This was the week that…

… saw two teenage lovers re-enact their own modern day version of Romeo and Juliet, swapping the balconies of Verona for the poolside of a five star hotel in the Dominican Republic, special parking badges being issued to people too fat to walk any distance from their car, (and before the indignant start screeching about medical conditions, I know, it is called E.T.F.M. Eating Too.. – you can work out the rest), and mendacity rising to the top of the character traits shown by many in the public and not-so-public eye.  Fibs, falsehoods, disinformation or porkies, choose your synonym; some absolute corkers made an appearance this week.  Justin Bieber, Nick Clegg, Mrs Nick Clegg and anyone who was asked by their partner, “Does my bum look big in this?” can all take a back seat, as one of my fellow estate agents in the Cwmbran locale fought his way manfully to the top of the pile.  Having quoted a, (fairly exorbitant) fee to a prospective vendor, coupled with the assurance that he would sell her property in record time, he was asked whether, if the house did not sell within this period, the fee could be altered decrementally, the longer the property remained on the market.  ‘Oh no’, he replied, ‘the ombudsman does not allow me to do such things’.  What an absolute load of bollocks.  The ombudsman to the property industry (and other industries), is there to mediate in matters where two parties cannot find resolution.  To quote from the official Ombudsman Services website, “Our job is to investigate complaints fairly by listening to both sides of the story and looking at the facts.  We will decide what action, if any, should be taken when you and a property company can’t agree” [sic].  It should be noted that this is for disputes with agencies that have signed up to the scheme-for a fee.  Similarly, The Property Ombudsman Scheme (TPO), is a “voluntary redress body to resolve complaints against residential estate agents and residential letting agents”. [sic].  Again, it is a voluntary scheme where a company pays to join.  The rationale behind such membership is broadly sound and invokes to potential vendors, tenants et al the warm fuzzy feeling of security that is intended; alongside the facilitators of the scheme making money.  Speaking of the latter, neither scheme has any legal jurisdiction over the fees agreed between vendor and agent.
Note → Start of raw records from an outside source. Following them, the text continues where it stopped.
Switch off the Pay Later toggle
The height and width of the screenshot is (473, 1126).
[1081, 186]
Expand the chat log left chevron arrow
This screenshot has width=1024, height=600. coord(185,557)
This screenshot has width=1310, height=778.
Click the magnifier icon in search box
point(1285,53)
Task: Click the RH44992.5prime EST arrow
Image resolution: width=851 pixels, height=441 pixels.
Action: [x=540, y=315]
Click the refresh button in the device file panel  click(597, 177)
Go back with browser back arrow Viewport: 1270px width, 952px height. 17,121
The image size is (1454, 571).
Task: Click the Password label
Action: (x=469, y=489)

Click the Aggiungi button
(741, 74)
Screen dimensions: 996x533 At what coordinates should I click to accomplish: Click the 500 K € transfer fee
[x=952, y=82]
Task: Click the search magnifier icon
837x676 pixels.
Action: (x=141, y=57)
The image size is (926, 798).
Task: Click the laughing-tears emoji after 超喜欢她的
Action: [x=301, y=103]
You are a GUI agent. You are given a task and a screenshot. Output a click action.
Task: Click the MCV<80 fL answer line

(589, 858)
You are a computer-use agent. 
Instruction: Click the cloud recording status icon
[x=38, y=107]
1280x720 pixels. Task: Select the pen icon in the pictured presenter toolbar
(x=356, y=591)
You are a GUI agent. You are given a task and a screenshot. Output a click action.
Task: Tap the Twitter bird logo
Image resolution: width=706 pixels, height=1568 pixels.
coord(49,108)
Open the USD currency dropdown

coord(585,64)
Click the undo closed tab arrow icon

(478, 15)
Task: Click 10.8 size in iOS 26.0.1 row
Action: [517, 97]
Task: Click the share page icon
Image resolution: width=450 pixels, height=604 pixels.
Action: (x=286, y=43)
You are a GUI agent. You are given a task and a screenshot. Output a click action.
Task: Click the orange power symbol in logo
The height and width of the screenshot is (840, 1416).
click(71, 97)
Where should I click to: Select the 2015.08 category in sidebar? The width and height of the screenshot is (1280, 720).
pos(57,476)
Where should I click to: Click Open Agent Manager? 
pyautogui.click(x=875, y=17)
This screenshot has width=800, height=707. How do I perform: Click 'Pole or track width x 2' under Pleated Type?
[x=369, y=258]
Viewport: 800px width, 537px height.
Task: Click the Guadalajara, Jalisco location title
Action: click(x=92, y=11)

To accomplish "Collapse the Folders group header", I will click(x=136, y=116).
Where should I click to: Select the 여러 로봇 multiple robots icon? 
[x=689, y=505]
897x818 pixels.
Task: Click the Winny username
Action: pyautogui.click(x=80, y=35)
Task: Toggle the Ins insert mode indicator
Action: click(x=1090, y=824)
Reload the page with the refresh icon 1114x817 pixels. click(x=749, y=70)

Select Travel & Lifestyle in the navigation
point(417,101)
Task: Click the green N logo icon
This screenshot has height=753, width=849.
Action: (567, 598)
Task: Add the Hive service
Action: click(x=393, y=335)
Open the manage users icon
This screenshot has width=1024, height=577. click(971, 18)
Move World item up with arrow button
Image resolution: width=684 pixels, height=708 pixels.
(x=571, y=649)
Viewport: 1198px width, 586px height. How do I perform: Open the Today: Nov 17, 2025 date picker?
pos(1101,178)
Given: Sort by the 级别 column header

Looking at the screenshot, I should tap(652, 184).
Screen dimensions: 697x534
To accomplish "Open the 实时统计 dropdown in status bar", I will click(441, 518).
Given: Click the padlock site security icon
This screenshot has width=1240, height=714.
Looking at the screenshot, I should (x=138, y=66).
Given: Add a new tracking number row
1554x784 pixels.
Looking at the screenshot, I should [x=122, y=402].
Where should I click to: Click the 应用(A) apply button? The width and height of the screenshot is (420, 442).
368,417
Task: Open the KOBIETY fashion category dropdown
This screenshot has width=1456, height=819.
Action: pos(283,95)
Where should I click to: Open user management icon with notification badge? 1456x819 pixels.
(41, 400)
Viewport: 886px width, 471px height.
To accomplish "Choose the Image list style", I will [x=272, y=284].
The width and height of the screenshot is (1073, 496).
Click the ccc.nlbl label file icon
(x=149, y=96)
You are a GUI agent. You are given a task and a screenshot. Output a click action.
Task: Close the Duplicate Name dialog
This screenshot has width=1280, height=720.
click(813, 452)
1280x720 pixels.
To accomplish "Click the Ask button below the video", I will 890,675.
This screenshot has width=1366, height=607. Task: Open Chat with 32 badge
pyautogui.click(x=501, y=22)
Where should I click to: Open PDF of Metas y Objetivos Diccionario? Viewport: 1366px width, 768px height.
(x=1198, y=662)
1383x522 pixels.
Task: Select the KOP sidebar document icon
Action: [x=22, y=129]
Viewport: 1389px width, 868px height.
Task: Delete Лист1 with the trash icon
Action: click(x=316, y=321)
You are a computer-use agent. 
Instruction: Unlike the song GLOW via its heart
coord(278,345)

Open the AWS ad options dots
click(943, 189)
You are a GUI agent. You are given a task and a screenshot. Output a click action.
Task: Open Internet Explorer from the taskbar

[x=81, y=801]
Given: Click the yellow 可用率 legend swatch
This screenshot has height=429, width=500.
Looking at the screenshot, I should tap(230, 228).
At Cheshire and Co we have made a conscious decision not to join either scheme; parting with monies that allow us to include the sign on our door and thereby kid potential customers that the practices that we employ have their best interests as the overriding factor. And yes, we did all come down in the last rain shower.  The one body that we are acutely aware of -as should anyone in any business – is Trading Standards. It is they who can shut a business, including an estate agency.  Good business practice is self-serving and does not include using people or organisations’ names in vain.

“Whoever is careless with the truth in small matters cannot be trusted with important matters” Albert Einstein.  We believe that selling your property is an important matter.